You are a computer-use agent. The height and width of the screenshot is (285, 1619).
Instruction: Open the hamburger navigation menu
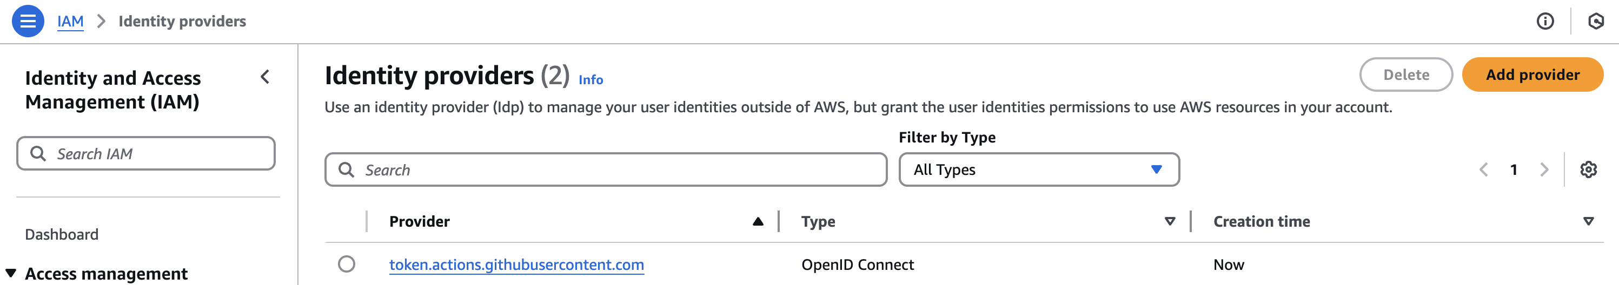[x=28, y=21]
--
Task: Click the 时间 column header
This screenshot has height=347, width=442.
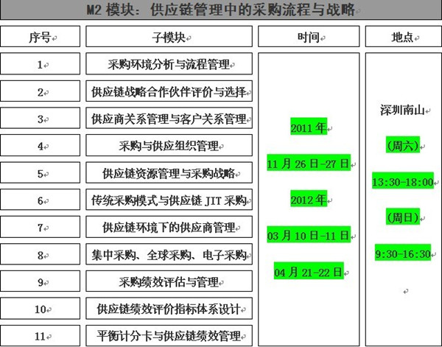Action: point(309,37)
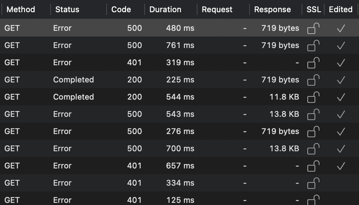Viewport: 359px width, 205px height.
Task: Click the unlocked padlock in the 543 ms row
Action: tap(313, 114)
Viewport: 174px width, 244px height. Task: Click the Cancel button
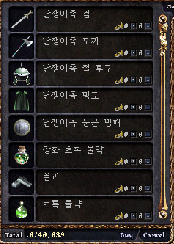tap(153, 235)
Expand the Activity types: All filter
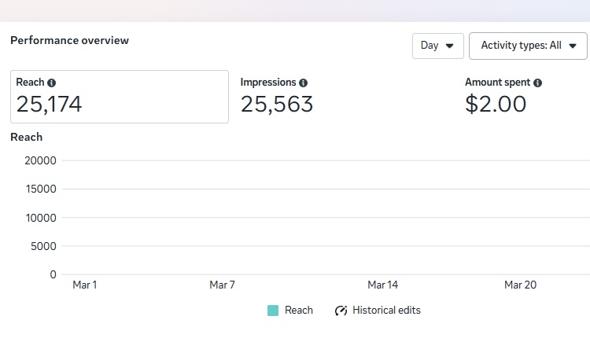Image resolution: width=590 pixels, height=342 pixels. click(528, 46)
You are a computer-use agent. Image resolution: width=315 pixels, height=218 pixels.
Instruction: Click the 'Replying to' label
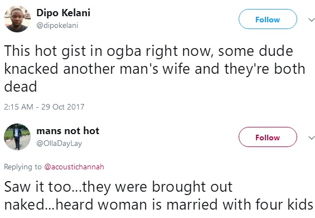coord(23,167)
==
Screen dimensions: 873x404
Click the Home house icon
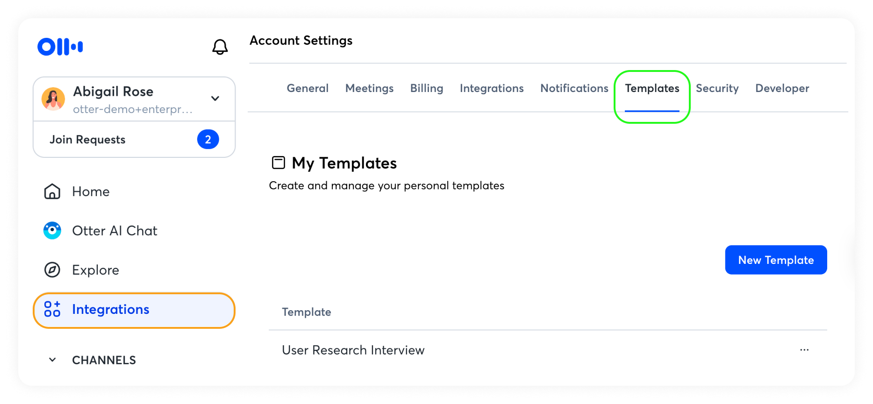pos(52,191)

**Instructions for the task:**
Among the entries, count the lines that hold "computer". Reply with the count only.

**Answer for this exercise:**
2